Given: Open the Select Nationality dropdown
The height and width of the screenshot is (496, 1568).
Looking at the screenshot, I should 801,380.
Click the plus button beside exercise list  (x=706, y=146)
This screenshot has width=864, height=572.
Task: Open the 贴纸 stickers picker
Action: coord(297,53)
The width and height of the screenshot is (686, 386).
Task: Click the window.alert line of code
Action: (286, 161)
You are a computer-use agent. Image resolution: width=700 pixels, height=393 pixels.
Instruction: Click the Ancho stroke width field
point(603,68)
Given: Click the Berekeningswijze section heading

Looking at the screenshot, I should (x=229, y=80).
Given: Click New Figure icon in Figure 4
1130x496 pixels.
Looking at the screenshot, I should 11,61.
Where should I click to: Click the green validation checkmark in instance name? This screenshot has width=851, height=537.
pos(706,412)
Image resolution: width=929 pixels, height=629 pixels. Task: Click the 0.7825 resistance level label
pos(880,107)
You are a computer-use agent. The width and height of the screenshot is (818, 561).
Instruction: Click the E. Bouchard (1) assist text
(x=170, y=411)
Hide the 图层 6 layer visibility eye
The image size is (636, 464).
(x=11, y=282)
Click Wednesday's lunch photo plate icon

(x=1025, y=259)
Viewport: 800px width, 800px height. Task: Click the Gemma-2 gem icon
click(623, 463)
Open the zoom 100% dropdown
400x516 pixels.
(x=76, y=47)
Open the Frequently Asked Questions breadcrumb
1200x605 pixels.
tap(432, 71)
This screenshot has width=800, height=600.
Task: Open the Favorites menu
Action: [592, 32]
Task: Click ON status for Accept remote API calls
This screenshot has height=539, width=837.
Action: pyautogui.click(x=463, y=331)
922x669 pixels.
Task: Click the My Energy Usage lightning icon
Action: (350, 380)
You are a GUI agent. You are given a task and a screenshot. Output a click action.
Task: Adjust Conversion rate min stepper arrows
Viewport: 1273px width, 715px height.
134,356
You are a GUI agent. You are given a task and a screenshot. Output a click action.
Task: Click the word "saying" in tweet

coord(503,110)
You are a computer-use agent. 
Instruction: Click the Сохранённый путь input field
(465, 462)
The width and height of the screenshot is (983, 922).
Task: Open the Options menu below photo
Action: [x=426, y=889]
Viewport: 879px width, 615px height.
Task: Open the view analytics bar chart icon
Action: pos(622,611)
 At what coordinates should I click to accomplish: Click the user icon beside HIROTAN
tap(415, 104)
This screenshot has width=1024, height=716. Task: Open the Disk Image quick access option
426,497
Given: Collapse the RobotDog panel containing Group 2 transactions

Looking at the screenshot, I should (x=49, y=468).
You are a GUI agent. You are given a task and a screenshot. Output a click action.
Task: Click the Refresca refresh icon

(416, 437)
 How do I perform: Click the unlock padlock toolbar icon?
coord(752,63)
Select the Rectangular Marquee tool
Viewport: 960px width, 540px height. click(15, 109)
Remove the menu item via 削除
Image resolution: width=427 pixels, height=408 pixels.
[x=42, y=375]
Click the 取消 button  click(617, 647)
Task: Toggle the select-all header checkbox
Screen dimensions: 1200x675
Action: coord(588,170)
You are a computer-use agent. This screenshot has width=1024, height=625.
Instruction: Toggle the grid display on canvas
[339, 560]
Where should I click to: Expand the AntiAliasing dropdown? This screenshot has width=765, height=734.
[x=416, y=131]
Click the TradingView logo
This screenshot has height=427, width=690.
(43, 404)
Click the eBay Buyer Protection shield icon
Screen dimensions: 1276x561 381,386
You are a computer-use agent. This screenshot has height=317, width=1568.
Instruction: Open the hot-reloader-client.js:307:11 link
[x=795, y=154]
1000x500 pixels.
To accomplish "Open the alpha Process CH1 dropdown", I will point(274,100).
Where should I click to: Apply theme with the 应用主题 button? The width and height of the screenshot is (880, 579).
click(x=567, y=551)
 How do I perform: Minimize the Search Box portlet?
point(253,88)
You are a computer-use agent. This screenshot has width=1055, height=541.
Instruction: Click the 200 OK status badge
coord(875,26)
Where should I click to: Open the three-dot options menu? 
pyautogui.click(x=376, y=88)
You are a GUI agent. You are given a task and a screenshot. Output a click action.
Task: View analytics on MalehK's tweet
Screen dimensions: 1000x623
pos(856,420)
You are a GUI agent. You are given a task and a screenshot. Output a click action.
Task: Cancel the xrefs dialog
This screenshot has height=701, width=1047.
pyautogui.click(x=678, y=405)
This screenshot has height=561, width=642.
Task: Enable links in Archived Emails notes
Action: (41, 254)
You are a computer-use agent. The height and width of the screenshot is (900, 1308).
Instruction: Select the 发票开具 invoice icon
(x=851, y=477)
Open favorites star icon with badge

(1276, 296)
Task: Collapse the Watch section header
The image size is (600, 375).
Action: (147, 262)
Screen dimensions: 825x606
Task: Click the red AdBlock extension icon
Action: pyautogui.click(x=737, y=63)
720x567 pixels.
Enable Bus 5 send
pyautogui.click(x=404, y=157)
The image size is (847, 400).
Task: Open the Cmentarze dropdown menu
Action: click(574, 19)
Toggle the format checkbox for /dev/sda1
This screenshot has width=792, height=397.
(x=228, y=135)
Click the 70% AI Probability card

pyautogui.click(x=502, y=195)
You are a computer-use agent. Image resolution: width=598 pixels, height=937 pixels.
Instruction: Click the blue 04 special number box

▶ **Exercise aim**
State the number of lines in the listing that include the word "header", without any other text.

▶ **Reply**
2